Jordanie, sur la piste de Lawrence d'Arabie
Bivouac bédouin
Les mains léchées par les flammes, Ali pose délicatement sur le tas de brindilles incandescentes une bouilloire cabossée fardée de suie. Le bois crépite, la fumée monte, pour se perdre immédiatement dans le crépuscule naissant. La chaleur est la bienvenue : si les derniers rayons du soleil illuminent encore les hautes parois orangées du djebel voisin, au fond du wadi, la nuit et le froid s'installent déjà. Les roches dominant la vallée, les dunes chétives, les rares buissons de broussailles, tout se mêle par instants sous le souffle tourbillonnant du vent.
De deux doigts habitués, Ali nettoie les verres d'un peu de cendres, les essuie du bout de son chèche. Le thé bout. Tout semble figé ; le temps est comme suspendu. Tout juste perçoit-on au loin l'ombre de moins en moins nette d'un berger, une vague mouvante de moutons regagnant un campement devenu invisible. Plus près de nous, deux dromadaires se frôlent, presque avalés, désormais, par la nuit envahissante.

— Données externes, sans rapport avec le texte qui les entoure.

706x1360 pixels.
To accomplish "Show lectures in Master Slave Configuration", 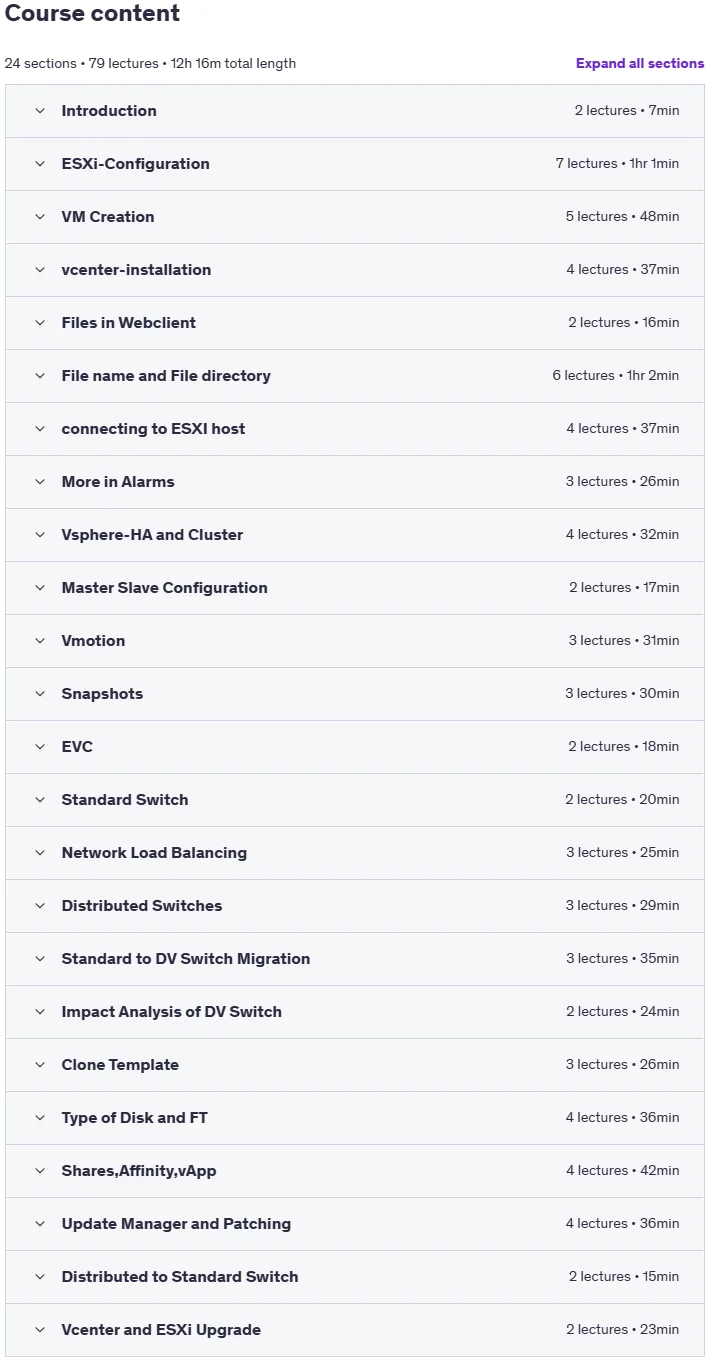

En quelques instants, les dernières lueurs violacées s'évanouissent. Seuls demeurent les soupirs irréguliers des rafales. Brisant le silence, le thé brûlant, adouci de sucre et aromatisé de sauge, s'écoule en cascade dans les petits verres, qu'Ali a calés dans le sol meuble. Le liquide réchauffe le corps tandis que la voûte céleste, profitant de l'absence de la lune, s'allume comme une guirlande de Noël.